In recent years, the most bone-chilling, foreboding thought tightly caged in the back of my mind has had to do not with nuclear war or heart attacks, but old age. I do not fear the bright and sunny days of those advanced in years but clear of mind and spirit. But what of those grown gaunt and hollow-cheeked, gazing helpless and empty into space?

It is, perhaps, too early for many of you to think personally of such somber realities, having viewed them only at a distance in grandparents or parents. I have seen old age in those perspectives, but, though I still feel young enough, I also can see that my years are stretching toward that end. So, I shall tell you what I have thought about such things.

It occurs to me that much of life has to do with waiting. Our early lessons on that subject may furnish us a base to build on in later years.

When I was a teenager, my physician father would pack me off every summer to work on our farm in South Georgia. For three months each year, I did brutal tobacco field labor in one of the most ferocious summer climates in the world. My father was not really trying to teach me a lesson (what I did was a piece of his own life experience), but he did teach me several.

I have often tried to reconstruct my thoughts during the sultry evenings when I lay exhausted on the wooden floors of our farm shanties. I think I was just waiting. I knew the torture that lay ahead in the fields the next day, and week, and month. But I steeled myself to grit it out; I could wait; this would not last forever.

I have waited many times since. I waited while in the Navy and I waited through graduate school. My wife, so she tells me, waited through a series of pregnancies.

All Christians understand that life is a wait. We know that we are “strangers and pilgrims” on this earth (Hebrews 11:13). But too often we forget that we are waiting, thinking rather that we are living. Near the end of his long life, the seventeenth-century Puritan preacher, Increase Mather, received a letter from a friend asking if he was “still in the land of the living.” “No,” he replied, “I am in the land of the dying. I am going to the land of the living.”

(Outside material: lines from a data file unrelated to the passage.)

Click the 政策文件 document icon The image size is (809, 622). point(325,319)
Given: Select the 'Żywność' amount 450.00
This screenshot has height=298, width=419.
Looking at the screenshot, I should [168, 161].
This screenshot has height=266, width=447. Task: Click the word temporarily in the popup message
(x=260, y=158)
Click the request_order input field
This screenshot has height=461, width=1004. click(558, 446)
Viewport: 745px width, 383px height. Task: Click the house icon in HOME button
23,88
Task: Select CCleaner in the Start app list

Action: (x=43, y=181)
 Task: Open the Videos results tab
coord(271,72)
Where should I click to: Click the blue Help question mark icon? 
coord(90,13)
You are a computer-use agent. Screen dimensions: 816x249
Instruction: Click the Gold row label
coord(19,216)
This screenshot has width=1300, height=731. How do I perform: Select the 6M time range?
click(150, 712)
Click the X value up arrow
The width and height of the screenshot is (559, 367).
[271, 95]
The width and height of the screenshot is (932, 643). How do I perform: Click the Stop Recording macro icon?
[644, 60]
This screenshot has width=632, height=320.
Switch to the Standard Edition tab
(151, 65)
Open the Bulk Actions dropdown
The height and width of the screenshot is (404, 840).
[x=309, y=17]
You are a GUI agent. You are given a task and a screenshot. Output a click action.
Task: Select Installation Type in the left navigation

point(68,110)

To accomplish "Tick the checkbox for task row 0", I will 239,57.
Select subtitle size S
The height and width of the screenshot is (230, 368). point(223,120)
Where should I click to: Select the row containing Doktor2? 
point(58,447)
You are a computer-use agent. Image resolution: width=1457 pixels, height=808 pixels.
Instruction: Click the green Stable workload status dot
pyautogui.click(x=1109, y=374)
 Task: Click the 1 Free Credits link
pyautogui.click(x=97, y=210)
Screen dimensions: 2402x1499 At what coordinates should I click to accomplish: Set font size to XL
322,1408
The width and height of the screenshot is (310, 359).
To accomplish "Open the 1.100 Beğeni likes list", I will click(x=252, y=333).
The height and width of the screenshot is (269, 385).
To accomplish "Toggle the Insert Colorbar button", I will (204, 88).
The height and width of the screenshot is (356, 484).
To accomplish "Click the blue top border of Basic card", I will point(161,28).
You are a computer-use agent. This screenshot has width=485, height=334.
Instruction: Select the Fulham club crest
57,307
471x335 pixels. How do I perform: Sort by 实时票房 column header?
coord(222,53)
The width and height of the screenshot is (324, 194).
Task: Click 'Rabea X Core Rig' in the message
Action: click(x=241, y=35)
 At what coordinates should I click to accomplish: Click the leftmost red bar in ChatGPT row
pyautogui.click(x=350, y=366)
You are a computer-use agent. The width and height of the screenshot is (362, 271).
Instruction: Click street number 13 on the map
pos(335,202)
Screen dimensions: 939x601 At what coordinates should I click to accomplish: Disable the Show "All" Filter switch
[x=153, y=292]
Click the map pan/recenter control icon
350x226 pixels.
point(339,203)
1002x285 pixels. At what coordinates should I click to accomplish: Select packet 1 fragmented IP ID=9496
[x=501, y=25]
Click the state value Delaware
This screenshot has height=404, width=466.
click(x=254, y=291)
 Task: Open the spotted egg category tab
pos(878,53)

If we fail to grasp the transient nature of life, it will throw old age out of perspective. Being old then becomes a discontinuity with the rest of life, instead of being the culmination of our existence. On the other hand, if we know that all of life is waiting, then we come to the end of it more yieldingly.

And so, if you come to visit me when I have become aged and gnarled, and I look upon you with blank and clouded eyes, do not, I ask, regard me with pity or pathos. I shall just be waiting. I have done it before and I am tough enough to do it again. If, by God’s grace, I can still think, I shall have my mind fastened on the object of my long wait. If it is my lot to face the final days without reason, I pray that my body will be so conditioned to waiting that it will do so gently. But, whatever the case, like all waits, this one too will pass and I shall be on my way to what is next.